> **DATA FOR PROCESSING**:
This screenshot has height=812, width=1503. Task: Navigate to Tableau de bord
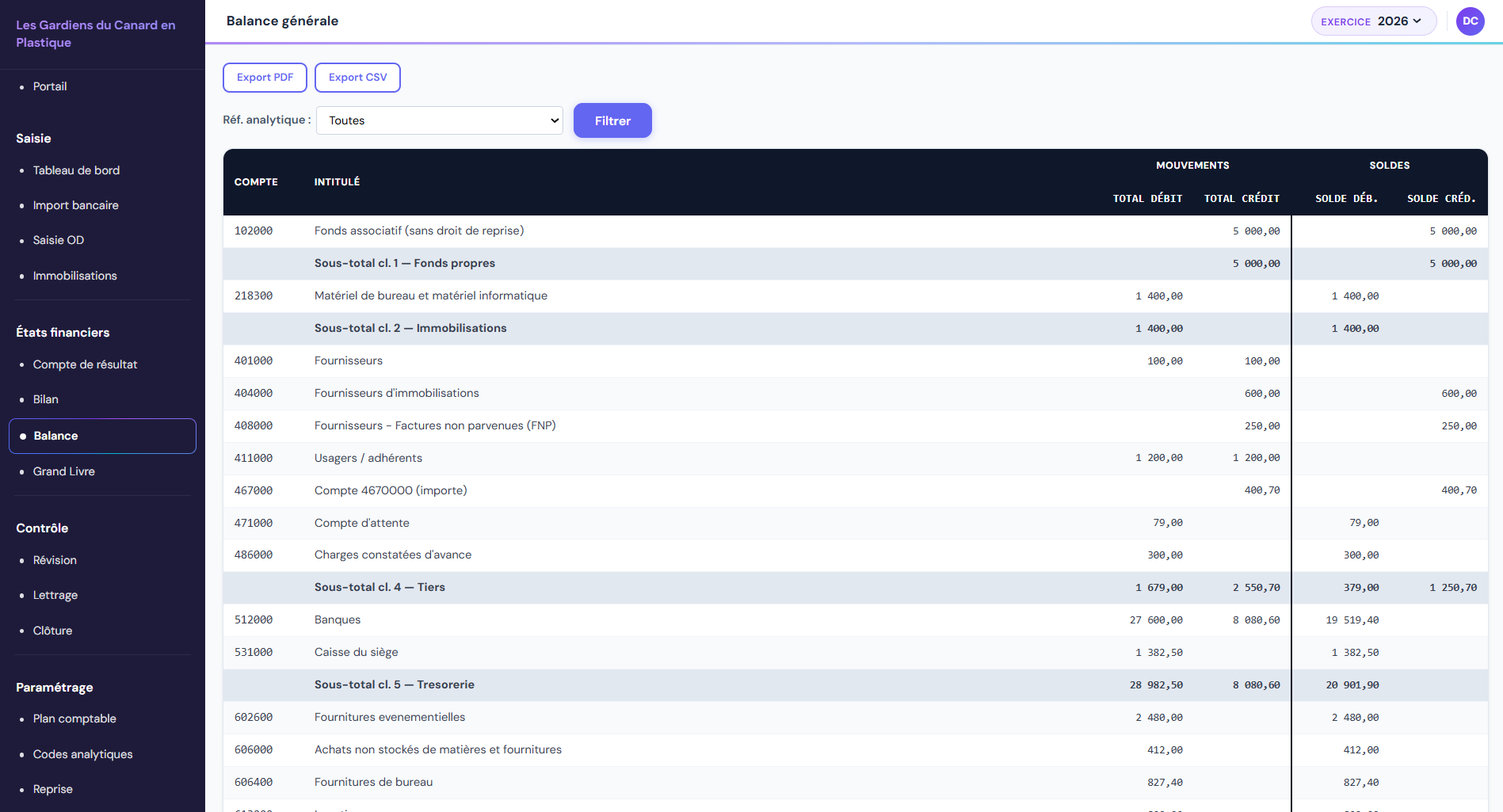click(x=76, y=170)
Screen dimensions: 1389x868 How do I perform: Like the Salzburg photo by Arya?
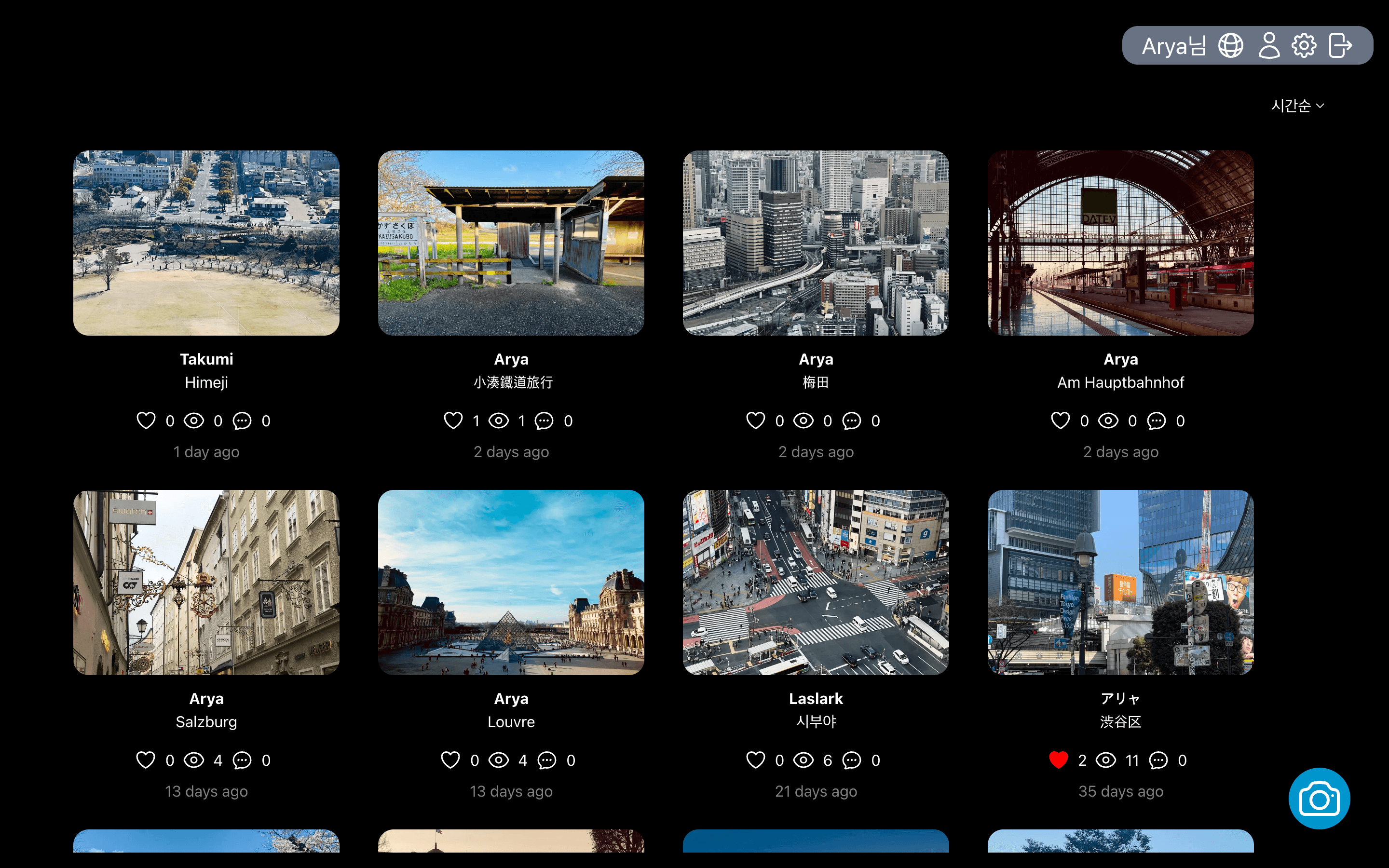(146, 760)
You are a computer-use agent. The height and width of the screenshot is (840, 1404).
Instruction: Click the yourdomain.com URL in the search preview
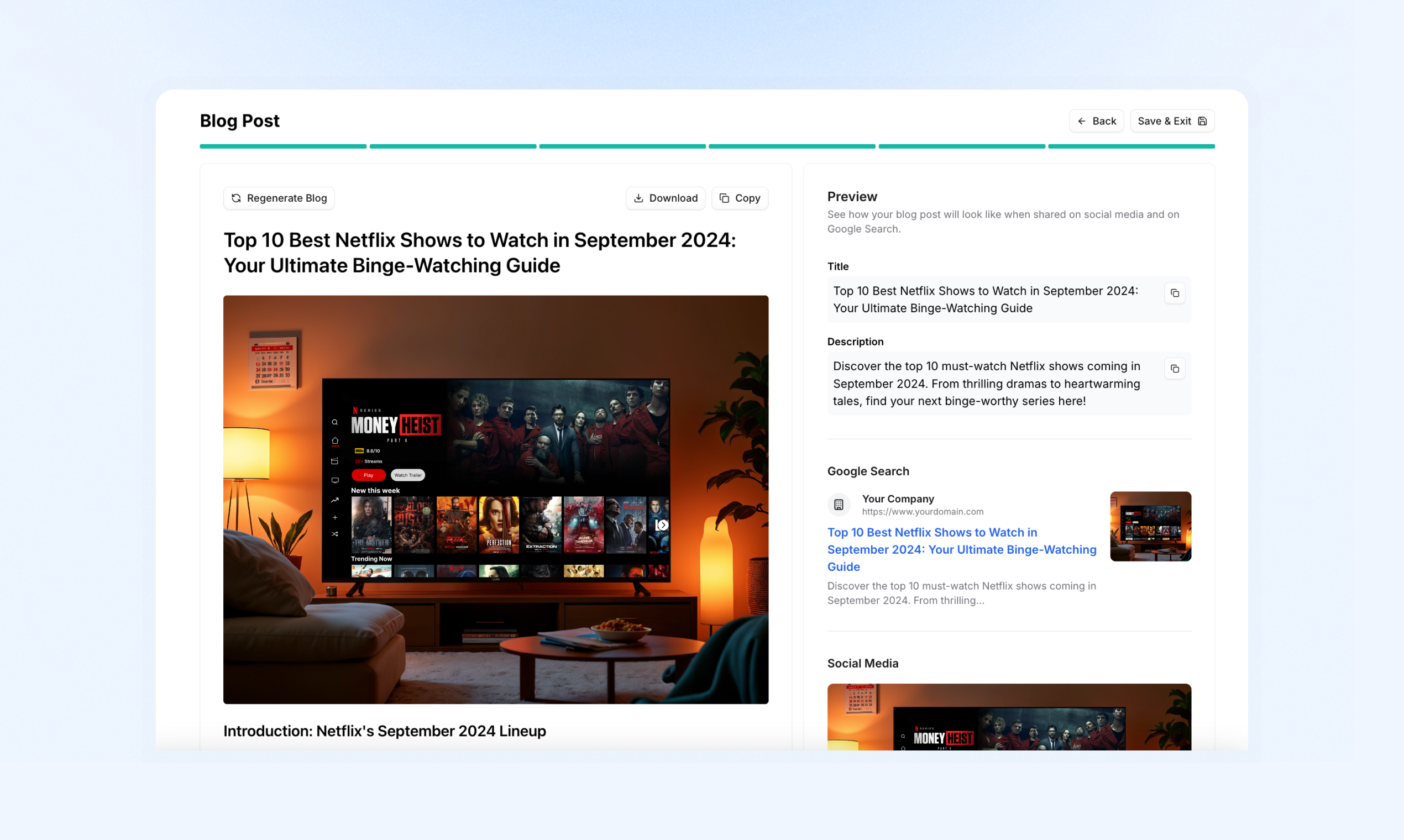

> **WHAT IS EXPECTED**:
Would you provide an exact, picture-free copy of the data above?

> **ANSWER TO THIS PROBLEM**:
This screenshot has height=812, width=1503. Task: Navigate to Tableau de bord
click(x=76, y=170)
Screen dimensions: 1389x868 How do I perform: Like the Salzburg photo by Arya?
(146, 760)
You are a computer-use agent. The height and width of the screenshot is (840, 1404).
Instruction: Click the yourdomain.com URL in the search preview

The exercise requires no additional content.